━━━━━ Dokumen Sumber

Kelompok ahli waris kedua adalah 'ashabah nasabiyah. 'Ashabah nasabiyah adalah ahli waris yang memiliki hubungan nasab yang tidak mendapat bagian yang tertentu jumlahnya, tetapi mendapatkan sisa ('ushubah) dari ashhabul-furudh atau seluruh harta jika ternyata tidak ada ashhabul-furudh sama sekali. Apabila sudah tidak ada sisa sedikit pun, maka mereka ('ashabah) tidak mendapatkan apa-apa. 'Ashabah nasabiyah dapat dibedakan atas tiga macam, yaitu ashabah bin-nafsi, ashabah bil-ghair, dan ashabah ma'al-ghair.

'Ashabah bin-nafsi adalah kerabat laki-laki yang dihubungkan dengan pewaris tanpa diselingi oleh orang perempuan. 'Ashabah jenis ini menerima harta warisan menurut prioritas empat jurusan sebagai berikut:
1. jurusan anak (bunuwwah, yaitu anak laki-laki, cucu laki-laki, dan seterusnya ke bawah), kemudian
2. jurusan bapak (ubuwwah, yaitu bapak, kakek, dan seterusnya ke atas), kemudian
3. jurusan saudara (ukhuwwah, yaitu saudara laki-laki kandung, saudara laki-laki sebapak, anak laki-laki dari saudara laki-laki kandung atau keponakan kandung, anak laki-laki dari saudara laki-laki sebapak atau kepnakan sebapak, dan seterusnya ke bawah), dan terakhir
4. jurusan paman ('umumah, yaitu paman kandung, paman sebapak, anak laki-laki dari paman kandung atau sepupu laki-laki kandung, anak laki-laki dari paman sebapak atau sepupu laki-laki sebapak, dan seterusnya ke bawah).

Adapun 'ashabah bil-ghair, mereka adalah setiap perempuan yang memerlukan orang lain (yaitu laki-laki) untuk menjadikan mereka 'ashabah dan untuk bersama-sama menerima 'ushubah. Ashabah bil-ghair terdiri dari empat orang perempuan ashhabul-furudh yang bagian mereka 1/2 jika seorang diri dan 2/3 jika lebih dari seorang. Mereka itu adalah anak perempuan, cucu perempuan, saudara perempuan kandung, dan saudara perempuan sebapak. Keempat orang ini menjadi 'ashabah jika bersama-sama dengan saudara laki-lakinya masing-masing yang sederajat, yaitu anak laki-laki, cucu laki-laki, saudara laki-laki kandung, dan saudara laki-laki sebapak. Orang yang menjadikan keempat perempuan ini 'ashabah bil-ghair disebut mu'ashshib. Setiap pasangan ini, misalnya anak laki-laki dengan anak perempuan, mendapatkan sisa harta setelah ashhabul-furudh dengan perbandingan bagian seorang laki-laki sama dengan bagian dua orang perempuan.

━━━━━━━━━━
━━━━━ Data Daftar

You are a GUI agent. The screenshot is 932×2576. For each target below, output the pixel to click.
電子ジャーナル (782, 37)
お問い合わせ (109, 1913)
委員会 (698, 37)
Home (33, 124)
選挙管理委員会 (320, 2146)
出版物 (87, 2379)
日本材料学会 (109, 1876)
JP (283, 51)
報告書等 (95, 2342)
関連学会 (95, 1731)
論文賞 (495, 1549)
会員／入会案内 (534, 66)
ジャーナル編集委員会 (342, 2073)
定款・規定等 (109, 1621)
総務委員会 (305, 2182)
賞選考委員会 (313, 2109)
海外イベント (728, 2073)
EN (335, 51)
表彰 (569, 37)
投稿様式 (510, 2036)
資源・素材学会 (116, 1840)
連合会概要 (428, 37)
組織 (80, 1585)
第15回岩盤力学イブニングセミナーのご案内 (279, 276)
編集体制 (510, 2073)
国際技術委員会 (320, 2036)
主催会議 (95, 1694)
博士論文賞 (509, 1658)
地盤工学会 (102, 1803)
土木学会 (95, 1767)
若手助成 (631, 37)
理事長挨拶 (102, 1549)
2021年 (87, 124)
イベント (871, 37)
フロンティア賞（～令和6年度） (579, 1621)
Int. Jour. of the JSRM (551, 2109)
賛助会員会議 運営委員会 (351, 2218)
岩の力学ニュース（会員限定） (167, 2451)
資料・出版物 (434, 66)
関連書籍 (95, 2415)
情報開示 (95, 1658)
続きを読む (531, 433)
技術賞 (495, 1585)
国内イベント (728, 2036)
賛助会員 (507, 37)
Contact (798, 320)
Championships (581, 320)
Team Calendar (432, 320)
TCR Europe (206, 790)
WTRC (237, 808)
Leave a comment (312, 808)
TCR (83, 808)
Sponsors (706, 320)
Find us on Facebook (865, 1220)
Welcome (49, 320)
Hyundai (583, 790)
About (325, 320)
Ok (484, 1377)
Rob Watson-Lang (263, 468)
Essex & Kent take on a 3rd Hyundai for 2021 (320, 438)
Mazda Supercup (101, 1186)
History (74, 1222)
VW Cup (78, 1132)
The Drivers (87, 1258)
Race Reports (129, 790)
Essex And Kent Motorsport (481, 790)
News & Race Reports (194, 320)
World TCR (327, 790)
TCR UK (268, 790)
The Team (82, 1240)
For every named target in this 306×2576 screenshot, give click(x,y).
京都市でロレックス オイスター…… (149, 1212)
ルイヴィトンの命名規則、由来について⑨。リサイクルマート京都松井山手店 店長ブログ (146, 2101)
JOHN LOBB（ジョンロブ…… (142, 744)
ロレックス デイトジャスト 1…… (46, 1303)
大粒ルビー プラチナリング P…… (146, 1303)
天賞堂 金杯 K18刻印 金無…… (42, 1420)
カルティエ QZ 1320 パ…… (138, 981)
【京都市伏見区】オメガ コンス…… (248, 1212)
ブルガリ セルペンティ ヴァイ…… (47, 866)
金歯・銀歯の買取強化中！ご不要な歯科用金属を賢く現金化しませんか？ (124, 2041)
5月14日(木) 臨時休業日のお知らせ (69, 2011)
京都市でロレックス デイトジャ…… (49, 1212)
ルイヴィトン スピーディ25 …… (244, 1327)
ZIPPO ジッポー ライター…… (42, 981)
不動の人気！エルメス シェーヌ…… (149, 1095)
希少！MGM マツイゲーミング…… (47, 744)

━━━━━━━━━━

__Yang Diminta__.
- 1) Jawab pertanyaan berikut berdasarkan teks tentang 'ashabah nasabiyah:
(a) Ada berapa macam 'ashabah nasabiyah, dan apa saja namanya?
(b) Jurusan apa yang menempati urutan terakhir dalam prioritas 'ashabah bin-nafsi?
(c) Disebut apa orang yang menjadikan keempat perempuan itu 'ashabah bil-ghair?
- 2) Perbarui daftar mulai dari awal sampai dengan baris yang memuat "金歯・銀歯の買取強化中！ご不要な歯科用金属を賢く現金化しませんか？ (124, 2041)". Ganti "Home" dengan "Beranda", lalu tuliskan kembali hanya bagian itu.

__Jawaban__.
- 1)
(a) Tiga macam, yaitu ashabah bin-nafsi, ashabah bil-ghair, dan ashabah ma'al-ghair.
(b) Jurusan paman ('umumah).
(c) Mu'ashshib.

- 2)
You are a GUI agent. The screenshot is 932×2576. For each target below, output the pixel to click.
電子ジャーナル (782, 37)
お問い合わせ (109, 1913)
委員会 (698, 37)
Beranda (33, 124)
選挙管理委員会 (320, 2146)
出版物 (87, 2379)
日本材料学会 (109, 1876)
JP (283, 51)
報告書等 (95, 2342)
関連学会 (95, 1731)
論文賞 (495, 1549)
会員／入会案内 (534, 66)
ジャーナル編集委員会 (342, 2073)
定款・規定等 (109, 1621)
総務委員会 (305, 2182)
賞選考委員会 (313, 2109)
海外イベント (728, 2073)
EN (335, 51)
表彰 (569, 37)
投稿様式 (510, 2036)
資源・素材学会 (116, 1840)
連合会概要 (428, 37)
組織 (80, 1585)
第15回岩盤力学イブニングセミナーのご案内 (279, 276)
編集体制 (510, 2073)
国際技術委員会 (320, 2036)
主催会議 (95, 1694)
博士論文賞 (509, 1658)
地盤工学会 (102, 1803)
土木学会 (95, 1767)
若手助成 (631, 37)
理事長挨拶 (102, 1549)
2021年 (87, 124)
イベント (871, 37)
フロンティア賞（～令和6年度） (579, 1621)
Int. Jour. of the JSRM (551, 2109)
賛助会員会議 運営委員会 (351, 2218)
岩の力学ニュース（会員限定） (167, 2451)
資料・出版物 (434, 66)
関連書籍 (95, 2415)
情報開示 (95, 1658)
続きを読む (531, 433)
技術賞 (495, 1585)
国内イベント (728, 2036)
賛助会員 (507, 37)
Contact (798, 320)
Championships (581, 320)
Team Calendar (432, 320)
TCR Europe (206, 790)
WTRC (237, 808)
Leave a comment (312, 808)
TCR (83, 808)
Sponsors (706, 320)
Find us on Facebook (865, 1220)
Welcome (49, 320)
Hyundai (583, 790)
About (325, 320)
Ok (484, 1377)
Rob Watson-Lang (263, 468)
Essex & Kent take on a 3rd Hyundai for 2021 (320, 438)
Mazda Supercup (101, 1186)
History (74, 1222)
VW Cup (78, 1132)
The Drivers (87, 1258)
Race Reports (129, 790)
Essex And Kent Motorsport (481, 790)
News & Race Reports (194, 320)
World TCR (327, 790)
TCR UK (268, 790)
The Team (82, 1240)
For every named target in this 306×2576 screenshot, give click(x,y).
京都市でロレックス オイスター…… (149, 1212)
ルイヴィトンの命名規則、由来について⑨。リサイクルマート京都松井山手店 店長ブログ (146, 2101)
JOHN LOBB（ジョンロブ…… (142, 744)
ロレックス デイトジャスト 1…… (46, 1303)
大粒ルビー プラチナリング P…… (146, 1303)
天賞堂 金杯 K18刻印 金無…… (42, 1420)
カルティエ QZ 1320 パ…… (138, 981)
【京都市伏見区】オメガ コンス…… (248, 1212)
ブルガリ セルペンティ ヴァイ…… (47, 866)
金歯・銀歯の買取強化中！ご不要な歯科用金属を賢く現金化しませんか？ (124, 2041)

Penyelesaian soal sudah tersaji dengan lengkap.